(Activity) When the line with "The width and height of the screenshot is (1387, 863)." comes up, set it down and every later line to the end of the data, exactly and without pictures.

[Stored data entries]
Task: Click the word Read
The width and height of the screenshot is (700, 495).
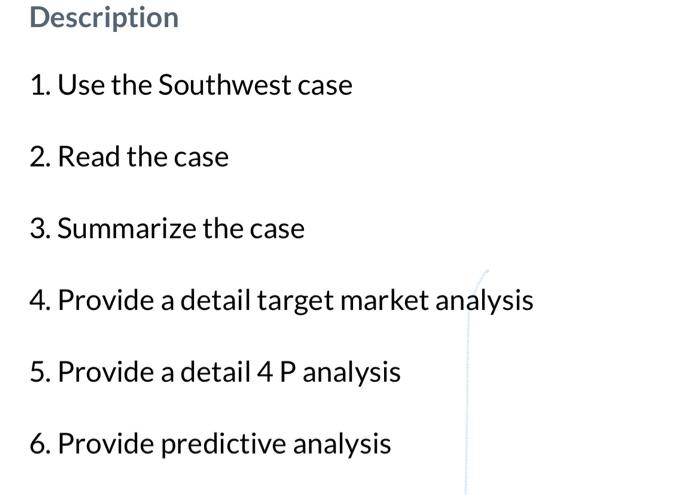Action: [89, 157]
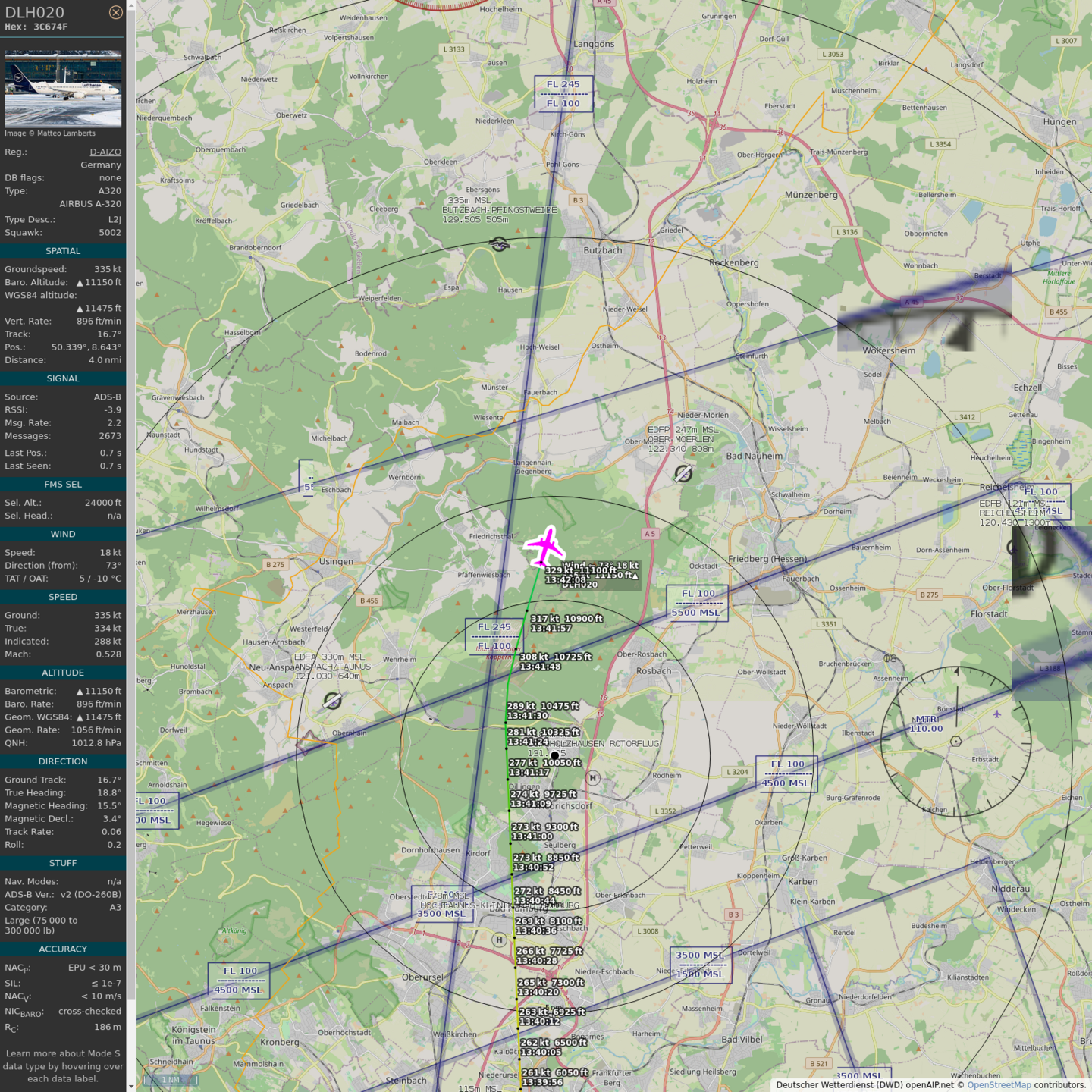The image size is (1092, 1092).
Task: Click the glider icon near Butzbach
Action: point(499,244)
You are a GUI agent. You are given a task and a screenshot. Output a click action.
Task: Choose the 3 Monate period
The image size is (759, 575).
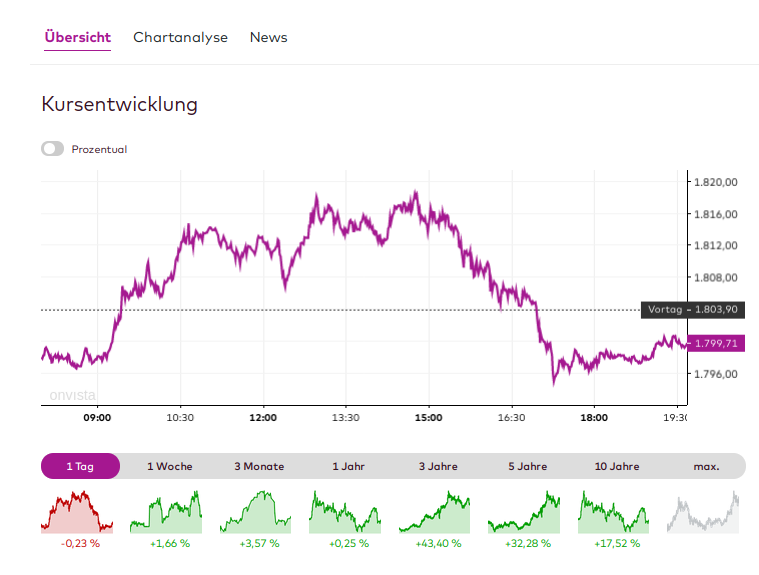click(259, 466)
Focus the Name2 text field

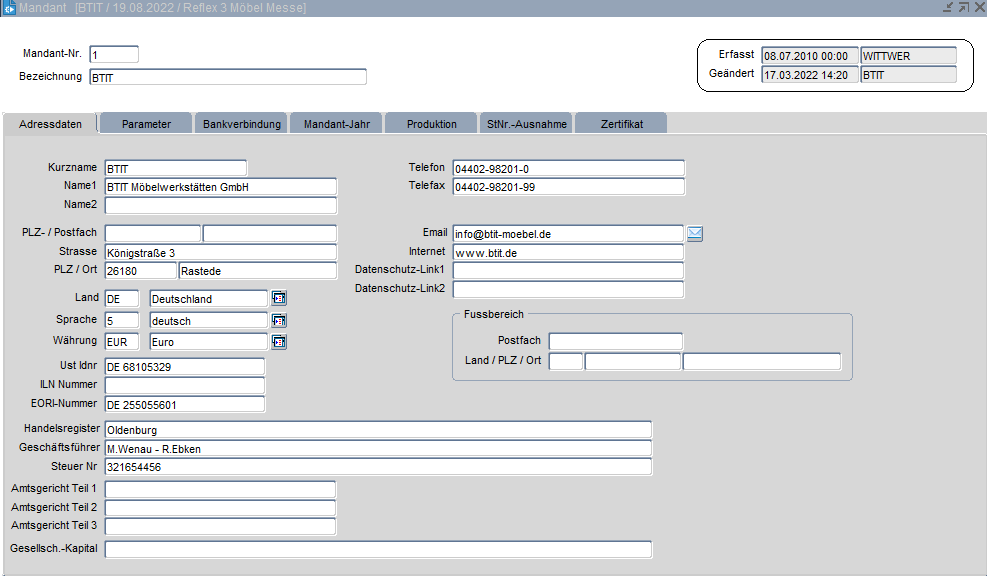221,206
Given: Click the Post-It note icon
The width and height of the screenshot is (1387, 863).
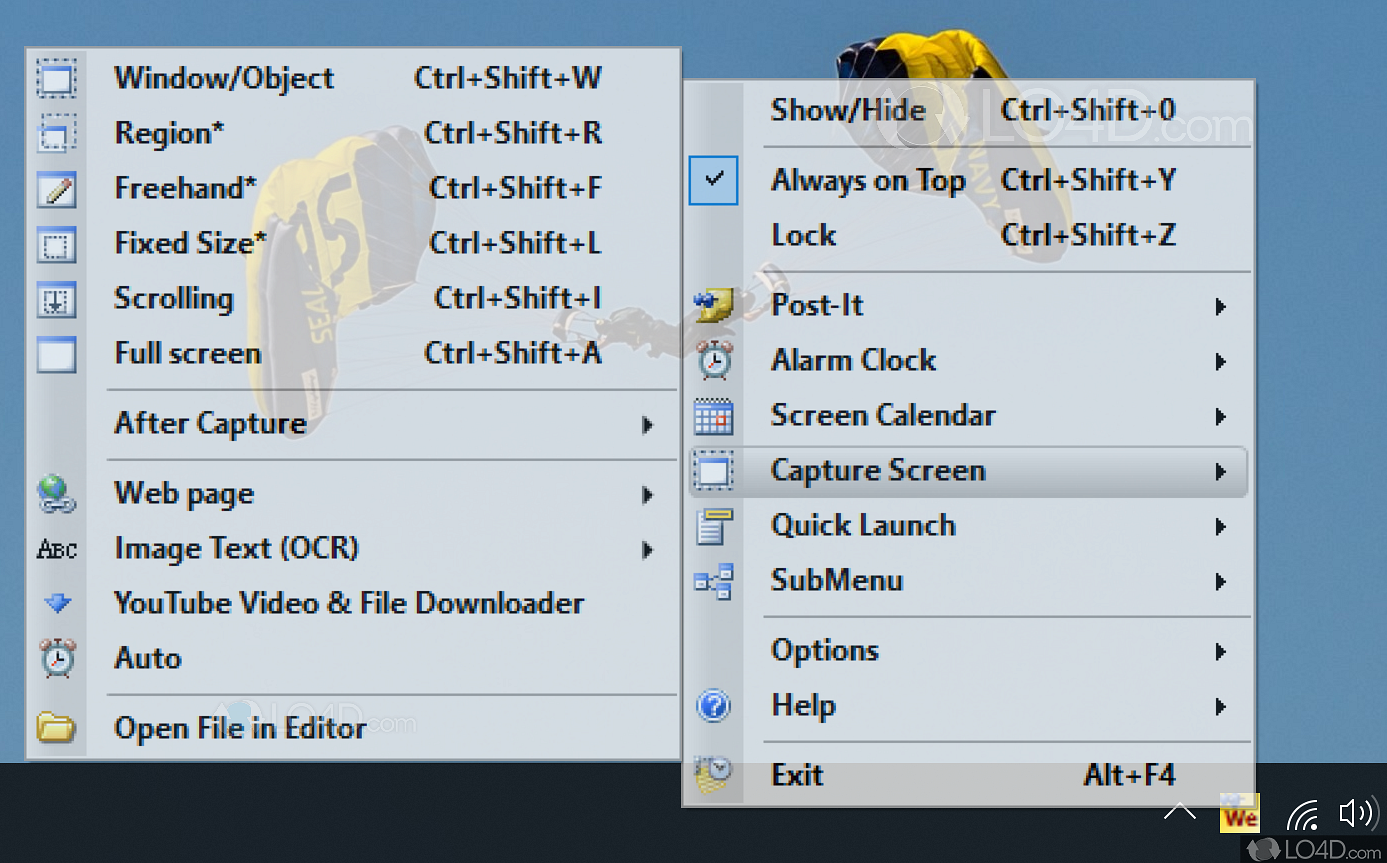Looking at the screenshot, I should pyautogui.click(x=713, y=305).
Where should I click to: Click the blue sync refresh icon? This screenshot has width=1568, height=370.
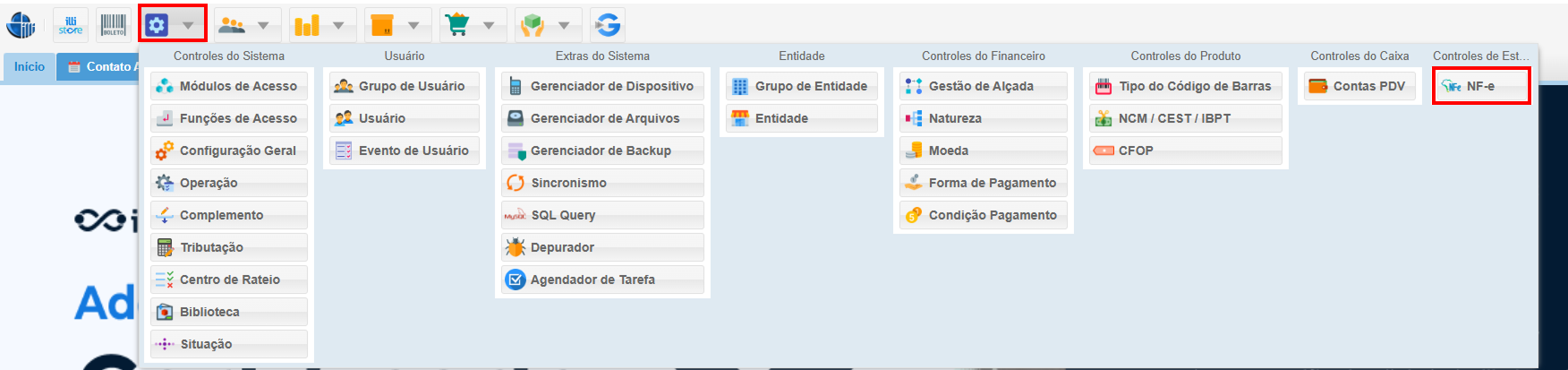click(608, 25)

(Solution to this problem)
The width and height of the screenshot is (1387, 863).
Looking at the screenshot, I should pyautogui.click(x=713, y=305).
Where should I click to: Click the blue sync refresh icon? This screenshot has width=1568, height=370.
click(608, 25)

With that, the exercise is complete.